- Network performance issues, such as packet drops, low throughput, or high latency, typically indicate underlying system limitations. In a virtualized Software-Defined Networking (SDN) environment, the CPU is the most critical shared resource; high-speed Network Interface Cards (NICs) ensure that network bandwidth is rarely the primary bottleneck.
- Troubleshooting network performance issues is a complex undertaking. The following provides general guidelines and key metrics for addressing common network performance issues, which are often caused by high VCPU/datapath CPU utilization or significant physical CPU contention.
VCPU and Datapath CPU Utilization:
- The packet processing workflow involves a complex pipeline of threads, queues, and buffers. Overload in any thread of this pipeline—from vCPUs to kernel network datapath threads—can lead to queue and buffer saturation, which directly results in packet drops and a reduction in overall throughput.
- Consequently, the monitoring of both VCPU and kernel network datapath thread CPU usage is essential, in addition to standard network counters.
- A method to assess thread overload, without needing to check every thread's utilization, is to track the maximum utilization of relevant threads and count the number of threads that exceed 90% utilization. Key CPU Utilization Metrics for Bottleneck Identification:
- vCPUs: Focus on "Maximum utilization for a single vCPU" and the count of "vCPUs over 90% utilization."
- Datapath CPUs (Kernel Network Threads): Track the "Maximum utilization for a single datapath CPU" and the count of "Datapath CPUs over 90% utilization."
Ready Time and Host CPU Utilization :
- Relying only on the reported utilization of individual vCPUs or network threads can be misleading, particularly on an overcommitted host. In such a scenario, the underlying competition for physical CPU time can delay the scheduling of these individual threads.
- As a result, vCPUs and network threads may not receive adequate CPU time, leading to a low reported CPU usage that doesn't reflect the underlying performance problem.
- Ready time quantifies the duration a vCPU or thread must wait before it can be executed on a physical CPU core. Elevated ready time signifies physical CPU contention, a condition typically linked to high Host CPU utilization due to the limited availability of host CPU resources. This CPU starvation subsequently leads to network buffer saturation and, ultimately, packet drops. Key Metrics for Host CPU Contention Identification:
- Host CPU Utilization: This metric measures the host CPU's average utilization.

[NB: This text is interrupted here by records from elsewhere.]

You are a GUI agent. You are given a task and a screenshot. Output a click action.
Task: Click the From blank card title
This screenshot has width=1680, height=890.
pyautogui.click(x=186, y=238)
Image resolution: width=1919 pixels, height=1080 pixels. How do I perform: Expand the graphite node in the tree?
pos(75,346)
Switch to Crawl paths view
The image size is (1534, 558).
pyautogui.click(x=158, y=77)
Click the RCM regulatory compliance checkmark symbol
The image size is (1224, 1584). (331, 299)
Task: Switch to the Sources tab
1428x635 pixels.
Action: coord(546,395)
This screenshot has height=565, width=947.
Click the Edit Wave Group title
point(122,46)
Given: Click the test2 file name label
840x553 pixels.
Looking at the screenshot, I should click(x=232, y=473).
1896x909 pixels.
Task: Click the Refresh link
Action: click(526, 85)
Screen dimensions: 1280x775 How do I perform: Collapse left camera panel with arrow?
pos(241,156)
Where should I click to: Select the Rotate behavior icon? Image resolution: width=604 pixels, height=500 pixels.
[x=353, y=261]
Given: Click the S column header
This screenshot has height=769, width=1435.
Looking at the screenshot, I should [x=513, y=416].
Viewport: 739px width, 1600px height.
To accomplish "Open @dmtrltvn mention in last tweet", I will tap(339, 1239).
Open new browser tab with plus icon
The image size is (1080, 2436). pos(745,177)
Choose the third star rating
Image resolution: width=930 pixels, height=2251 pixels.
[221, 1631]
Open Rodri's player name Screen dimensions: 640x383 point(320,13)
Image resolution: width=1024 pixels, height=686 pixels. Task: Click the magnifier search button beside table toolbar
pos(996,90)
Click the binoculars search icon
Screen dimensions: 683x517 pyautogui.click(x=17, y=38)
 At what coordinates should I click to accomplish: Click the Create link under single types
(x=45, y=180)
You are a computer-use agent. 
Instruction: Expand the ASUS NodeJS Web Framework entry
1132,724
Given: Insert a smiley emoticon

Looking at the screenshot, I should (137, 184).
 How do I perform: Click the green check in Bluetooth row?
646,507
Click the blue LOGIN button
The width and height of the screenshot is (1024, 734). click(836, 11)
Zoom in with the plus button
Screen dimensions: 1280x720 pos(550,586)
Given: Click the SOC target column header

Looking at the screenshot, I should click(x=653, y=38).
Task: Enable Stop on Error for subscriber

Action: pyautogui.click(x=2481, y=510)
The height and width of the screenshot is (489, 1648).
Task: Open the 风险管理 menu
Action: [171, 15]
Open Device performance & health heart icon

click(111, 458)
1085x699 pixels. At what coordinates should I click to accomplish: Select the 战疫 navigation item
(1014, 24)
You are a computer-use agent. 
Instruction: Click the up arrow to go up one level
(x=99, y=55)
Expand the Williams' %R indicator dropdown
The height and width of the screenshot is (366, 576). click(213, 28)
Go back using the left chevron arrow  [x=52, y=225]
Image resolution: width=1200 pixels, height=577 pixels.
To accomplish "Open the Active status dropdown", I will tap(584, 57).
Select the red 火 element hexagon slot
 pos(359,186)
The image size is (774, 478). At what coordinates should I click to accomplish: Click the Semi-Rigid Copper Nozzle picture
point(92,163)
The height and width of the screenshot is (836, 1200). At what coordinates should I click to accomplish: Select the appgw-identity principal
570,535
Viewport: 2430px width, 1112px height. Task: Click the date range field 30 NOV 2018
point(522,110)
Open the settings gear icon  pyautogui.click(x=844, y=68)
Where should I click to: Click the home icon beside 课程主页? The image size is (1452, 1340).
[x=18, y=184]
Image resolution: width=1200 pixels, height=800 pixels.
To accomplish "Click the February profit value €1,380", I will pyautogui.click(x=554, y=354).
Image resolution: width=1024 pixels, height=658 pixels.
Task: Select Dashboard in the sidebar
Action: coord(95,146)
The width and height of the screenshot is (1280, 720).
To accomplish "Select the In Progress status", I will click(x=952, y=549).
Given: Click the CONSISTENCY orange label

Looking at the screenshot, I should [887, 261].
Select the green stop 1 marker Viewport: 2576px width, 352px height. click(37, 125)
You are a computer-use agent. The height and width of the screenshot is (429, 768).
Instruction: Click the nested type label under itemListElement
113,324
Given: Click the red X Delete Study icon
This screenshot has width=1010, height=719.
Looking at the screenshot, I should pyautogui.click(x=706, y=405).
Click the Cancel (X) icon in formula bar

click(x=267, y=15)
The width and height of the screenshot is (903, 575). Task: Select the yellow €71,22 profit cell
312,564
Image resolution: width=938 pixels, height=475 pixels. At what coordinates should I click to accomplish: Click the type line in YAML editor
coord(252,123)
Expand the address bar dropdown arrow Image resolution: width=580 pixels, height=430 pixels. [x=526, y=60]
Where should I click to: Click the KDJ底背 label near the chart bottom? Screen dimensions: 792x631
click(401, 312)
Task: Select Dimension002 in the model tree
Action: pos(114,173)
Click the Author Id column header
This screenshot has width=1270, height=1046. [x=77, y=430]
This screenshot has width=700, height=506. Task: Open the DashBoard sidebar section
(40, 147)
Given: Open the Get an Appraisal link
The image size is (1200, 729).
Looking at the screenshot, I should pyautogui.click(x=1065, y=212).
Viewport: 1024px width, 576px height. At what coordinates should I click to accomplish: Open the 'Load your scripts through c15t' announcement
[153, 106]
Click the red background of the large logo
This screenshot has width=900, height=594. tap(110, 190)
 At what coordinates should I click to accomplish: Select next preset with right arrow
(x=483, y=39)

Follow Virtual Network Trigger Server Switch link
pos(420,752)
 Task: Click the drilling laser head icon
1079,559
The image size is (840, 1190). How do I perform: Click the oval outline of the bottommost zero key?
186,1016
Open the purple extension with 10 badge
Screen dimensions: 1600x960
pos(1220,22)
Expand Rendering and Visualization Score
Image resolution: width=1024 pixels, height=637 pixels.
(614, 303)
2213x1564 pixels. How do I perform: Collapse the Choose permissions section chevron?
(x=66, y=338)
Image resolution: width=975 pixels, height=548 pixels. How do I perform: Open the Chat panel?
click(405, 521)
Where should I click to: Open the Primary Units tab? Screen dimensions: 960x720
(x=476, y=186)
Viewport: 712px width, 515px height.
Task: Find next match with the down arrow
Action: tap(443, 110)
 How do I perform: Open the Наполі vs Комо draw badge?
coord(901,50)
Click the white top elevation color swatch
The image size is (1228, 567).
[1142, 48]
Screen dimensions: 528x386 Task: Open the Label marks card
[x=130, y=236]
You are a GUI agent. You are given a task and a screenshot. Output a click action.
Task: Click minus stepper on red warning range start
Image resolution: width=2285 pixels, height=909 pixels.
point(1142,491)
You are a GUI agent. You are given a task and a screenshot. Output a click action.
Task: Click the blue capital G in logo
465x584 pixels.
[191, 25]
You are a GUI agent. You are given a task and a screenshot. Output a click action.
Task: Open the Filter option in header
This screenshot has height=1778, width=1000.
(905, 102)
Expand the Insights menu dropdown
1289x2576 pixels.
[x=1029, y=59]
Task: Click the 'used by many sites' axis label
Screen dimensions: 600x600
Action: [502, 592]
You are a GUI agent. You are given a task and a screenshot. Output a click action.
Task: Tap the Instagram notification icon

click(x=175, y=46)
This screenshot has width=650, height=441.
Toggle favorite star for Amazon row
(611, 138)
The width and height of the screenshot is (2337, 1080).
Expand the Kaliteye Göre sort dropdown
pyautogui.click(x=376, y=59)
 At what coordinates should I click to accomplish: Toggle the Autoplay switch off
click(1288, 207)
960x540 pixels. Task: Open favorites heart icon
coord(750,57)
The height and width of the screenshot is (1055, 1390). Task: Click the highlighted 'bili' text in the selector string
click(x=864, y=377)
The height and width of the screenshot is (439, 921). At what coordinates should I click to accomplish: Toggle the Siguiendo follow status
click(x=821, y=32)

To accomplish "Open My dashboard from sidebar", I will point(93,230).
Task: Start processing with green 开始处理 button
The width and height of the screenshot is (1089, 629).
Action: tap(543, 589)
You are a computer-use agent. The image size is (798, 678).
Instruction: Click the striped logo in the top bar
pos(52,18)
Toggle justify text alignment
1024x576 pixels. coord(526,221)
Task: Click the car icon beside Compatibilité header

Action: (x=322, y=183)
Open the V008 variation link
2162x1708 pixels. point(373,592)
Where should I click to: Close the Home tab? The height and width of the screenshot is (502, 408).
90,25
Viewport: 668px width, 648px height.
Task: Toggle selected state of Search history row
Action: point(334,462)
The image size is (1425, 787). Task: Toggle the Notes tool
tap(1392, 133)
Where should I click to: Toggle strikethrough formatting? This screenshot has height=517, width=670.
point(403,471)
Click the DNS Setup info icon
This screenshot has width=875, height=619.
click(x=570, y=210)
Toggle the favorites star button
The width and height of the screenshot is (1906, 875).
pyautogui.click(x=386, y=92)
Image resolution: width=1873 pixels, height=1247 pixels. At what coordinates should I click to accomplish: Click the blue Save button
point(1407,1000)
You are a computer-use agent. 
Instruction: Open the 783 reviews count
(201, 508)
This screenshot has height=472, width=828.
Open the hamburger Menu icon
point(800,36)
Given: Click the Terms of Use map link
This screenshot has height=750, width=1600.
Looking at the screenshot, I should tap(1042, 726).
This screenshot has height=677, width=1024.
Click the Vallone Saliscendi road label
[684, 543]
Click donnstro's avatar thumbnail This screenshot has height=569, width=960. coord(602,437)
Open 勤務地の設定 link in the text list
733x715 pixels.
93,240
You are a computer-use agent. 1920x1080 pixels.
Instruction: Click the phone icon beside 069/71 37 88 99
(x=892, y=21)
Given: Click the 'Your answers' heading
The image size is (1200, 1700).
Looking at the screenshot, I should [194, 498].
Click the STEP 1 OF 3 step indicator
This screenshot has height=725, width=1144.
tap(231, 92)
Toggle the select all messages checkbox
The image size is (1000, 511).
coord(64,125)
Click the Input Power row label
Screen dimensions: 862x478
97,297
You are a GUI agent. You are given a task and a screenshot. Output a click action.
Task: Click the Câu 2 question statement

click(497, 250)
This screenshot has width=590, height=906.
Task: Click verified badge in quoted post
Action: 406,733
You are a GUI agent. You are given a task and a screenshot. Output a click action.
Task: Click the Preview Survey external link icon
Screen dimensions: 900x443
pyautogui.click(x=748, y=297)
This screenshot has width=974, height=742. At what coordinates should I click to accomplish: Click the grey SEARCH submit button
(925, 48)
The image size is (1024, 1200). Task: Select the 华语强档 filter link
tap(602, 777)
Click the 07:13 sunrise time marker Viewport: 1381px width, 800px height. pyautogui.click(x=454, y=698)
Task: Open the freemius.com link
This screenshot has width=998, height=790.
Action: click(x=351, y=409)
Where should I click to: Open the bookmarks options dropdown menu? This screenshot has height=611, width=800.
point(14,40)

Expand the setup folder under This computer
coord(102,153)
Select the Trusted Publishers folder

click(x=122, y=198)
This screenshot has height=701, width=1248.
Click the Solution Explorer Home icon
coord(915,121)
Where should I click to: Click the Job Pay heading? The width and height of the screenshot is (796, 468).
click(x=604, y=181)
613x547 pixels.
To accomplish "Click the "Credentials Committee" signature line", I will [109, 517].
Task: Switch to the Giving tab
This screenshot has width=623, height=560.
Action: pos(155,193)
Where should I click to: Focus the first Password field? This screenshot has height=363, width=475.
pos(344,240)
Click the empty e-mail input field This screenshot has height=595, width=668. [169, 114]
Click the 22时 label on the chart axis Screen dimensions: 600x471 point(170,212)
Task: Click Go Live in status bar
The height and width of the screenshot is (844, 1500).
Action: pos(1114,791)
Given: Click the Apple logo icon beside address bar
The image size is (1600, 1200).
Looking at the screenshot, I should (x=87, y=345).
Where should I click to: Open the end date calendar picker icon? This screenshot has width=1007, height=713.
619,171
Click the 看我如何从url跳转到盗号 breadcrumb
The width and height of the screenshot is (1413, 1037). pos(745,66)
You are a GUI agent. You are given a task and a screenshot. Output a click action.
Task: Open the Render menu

- Maximum Ready Time Percent: Metrics such as "Maximum ready time percent for vCPU" and "Maximum ready time percent for Datapath CPU" indicate the highest reported contention for these respective components.
- Ready Time Over 1ms: This metric monitors the number of VCPUs and threads where the ready time exceeded the 1ms threshold. The specific metrics are "vCPUs with ready time over 1ms" and "Datapath CPUs with ready time over 1ms.
Drop Counters Due to Performance Overloads:
- Drops stemming from performance overloads occur when a receiving component is too busy to process incoming data, causing its Receive (RX) buffers to fill up.
- Busy vCPUs (VNIC RX): Packets are dropped at the Virtual NIC (VNIC) when the assigned vCPUs are excessively busy. This is indicated by a non-zero "Rx Dropped PPS %" in the Aggregated VNIC Statistics.
- Busy Kernel Network Threads (VMKNIC RX): Drops occur at the VMKernel NIC (VMKNIC) when the kernel threads responsible for handling its RX buffers are busy. This is reflected by a non-zero "Rx Dropped PPS %" in the VMKernel NIC Statistics.
- Busy Kernel Network Threads (PNIC RX): Packets are dropped at the Physical NIC (PNIC) when the kernel threads managing its RX buffers are busy. This is shown in "Rx Dropped PPS %" in the PNIC Statistics.
- Busy Kernel Network Threads (PNIC TX): Packets coming from VMKNICs or VNICs are dropped when the kernel threads managing the PNIC's Transmit (TX) queues are busy. This is accounted for in "Tx Dropped PPS %" in the PNIC Statistics.